═════ Data for this exercise ═════

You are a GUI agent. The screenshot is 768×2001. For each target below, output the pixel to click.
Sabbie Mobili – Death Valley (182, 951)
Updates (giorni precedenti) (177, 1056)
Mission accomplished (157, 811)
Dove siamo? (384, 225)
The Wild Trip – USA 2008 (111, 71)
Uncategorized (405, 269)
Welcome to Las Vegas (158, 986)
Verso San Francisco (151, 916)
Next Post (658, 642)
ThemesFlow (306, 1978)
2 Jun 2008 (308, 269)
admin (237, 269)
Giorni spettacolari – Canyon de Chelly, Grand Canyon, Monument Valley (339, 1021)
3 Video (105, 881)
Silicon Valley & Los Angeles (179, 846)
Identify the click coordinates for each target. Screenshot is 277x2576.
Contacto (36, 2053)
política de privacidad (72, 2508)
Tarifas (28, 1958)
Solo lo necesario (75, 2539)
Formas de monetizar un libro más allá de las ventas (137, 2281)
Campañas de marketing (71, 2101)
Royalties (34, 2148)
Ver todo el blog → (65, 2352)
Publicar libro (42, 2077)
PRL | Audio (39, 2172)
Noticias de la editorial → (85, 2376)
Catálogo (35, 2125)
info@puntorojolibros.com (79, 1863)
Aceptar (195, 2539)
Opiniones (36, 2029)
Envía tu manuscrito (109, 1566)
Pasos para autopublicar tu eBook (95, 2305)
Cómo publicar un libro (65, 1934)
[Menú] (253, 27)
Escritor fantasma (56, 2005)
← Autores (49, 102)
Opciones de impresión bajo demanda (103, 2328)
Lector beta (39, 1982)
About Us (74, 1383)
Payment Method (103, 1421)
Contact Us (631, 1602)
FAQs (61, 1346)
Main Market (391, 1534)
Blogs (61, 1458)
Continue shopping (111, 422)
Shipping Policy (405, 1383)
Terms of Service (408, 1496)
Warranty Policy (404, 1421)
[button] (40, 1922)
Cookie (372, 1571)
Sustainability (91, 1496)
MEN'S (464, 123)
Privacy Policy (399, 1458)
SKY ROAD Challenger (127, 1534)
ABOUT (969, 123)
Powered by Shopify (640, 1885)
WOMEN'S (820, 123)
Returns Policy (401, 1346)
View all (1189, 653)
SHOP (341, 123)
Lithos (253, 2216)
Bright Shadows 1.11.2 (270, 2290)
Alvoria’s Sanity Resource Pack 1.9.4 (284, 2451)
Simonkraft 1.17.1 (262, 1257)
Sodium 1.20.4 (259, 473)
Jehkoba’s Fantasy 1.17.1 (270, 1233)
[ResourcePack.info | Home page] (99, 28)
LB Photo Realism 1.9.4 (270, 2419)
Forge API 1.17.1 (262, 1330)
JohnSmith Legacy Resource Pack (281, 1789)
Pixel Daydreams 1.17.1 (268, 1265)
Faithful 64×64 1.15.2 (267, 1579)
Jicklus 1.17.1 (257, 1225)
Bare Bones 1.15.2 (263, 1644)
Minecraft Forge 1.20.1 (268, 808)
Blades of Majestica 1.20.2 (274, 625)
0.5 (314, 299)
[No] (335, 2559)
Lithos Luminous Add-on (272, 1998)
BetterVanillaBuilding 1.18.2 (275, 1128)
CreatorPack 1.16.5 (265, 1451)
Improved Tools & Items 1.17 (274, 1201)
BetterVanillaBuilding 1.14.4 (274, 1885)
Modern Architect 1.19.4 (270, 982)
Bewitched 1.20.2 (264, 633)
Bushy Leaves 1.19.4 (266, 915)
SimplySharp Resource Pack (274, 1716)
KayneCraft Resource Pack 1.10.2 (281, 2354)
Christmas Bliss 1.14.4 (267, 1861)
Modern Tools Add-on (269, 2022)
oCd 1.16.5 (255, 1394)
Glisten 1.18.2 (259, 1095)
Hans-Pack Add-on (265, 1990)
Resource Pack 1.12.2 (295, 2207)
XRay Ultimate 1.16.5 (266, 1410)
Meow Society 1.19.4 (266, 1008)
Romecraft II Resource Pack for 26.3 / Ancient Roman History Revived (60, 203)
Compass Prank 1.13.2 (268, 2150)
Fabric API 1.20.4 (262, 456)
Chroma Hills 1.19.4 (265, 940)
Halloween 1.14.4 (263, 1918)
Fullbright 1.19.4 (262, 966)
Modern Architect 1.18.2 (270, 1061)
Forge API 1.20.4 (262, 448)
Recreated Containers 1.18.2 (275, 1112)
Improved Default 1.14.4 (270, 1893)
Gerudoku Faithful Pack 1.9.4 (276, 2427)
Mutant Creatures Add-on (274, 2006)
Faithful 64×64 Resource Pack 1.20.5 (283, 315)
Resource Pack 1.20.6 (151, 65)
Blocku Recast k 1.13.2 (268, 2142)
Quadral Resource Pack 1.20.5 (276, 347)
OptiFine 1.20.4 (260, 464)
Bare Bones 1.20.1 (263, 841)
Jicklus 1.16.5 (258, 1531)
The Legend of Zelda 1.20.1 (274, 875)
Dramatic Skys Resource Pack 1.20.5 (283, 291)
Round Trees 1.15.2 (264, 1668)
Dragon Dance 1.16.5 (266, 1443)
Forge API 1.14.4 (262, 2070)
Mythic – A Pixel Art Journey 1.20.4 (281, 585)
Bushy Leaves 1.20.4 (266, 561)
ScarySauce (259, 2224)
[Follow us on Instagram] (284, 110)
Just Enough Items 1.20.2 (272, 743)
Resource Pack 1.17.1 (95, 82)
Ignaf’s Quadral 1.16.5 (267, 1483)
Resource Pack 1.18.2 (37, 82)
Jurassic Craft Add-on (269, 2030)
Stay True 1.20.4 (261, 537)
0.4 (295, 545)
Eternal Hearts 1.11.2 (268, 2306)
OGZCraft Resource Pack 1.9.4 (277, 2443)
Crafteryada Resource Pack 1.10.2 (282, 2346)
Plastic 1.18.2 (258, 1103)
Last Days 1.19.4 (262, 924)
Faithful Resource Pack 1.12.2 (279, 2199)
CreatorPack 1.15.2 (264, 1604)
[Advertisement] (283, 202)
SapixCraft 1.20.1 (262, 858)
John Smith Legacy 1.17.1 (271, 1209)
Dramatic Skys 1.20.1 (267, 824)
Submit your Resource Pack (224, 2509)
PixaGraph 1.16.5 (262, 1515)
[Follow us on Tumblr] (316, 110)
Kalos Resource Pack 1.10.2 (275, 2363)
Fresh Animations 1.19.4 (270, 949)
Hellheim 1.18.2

═════

Assigned task | Take every line above that includes the string "Leaves" and return it.

Answer to this problem |
Bushy Leaves 1.19.4 (266, 915)
Bushy Leaves 1.20.4 (266, 561)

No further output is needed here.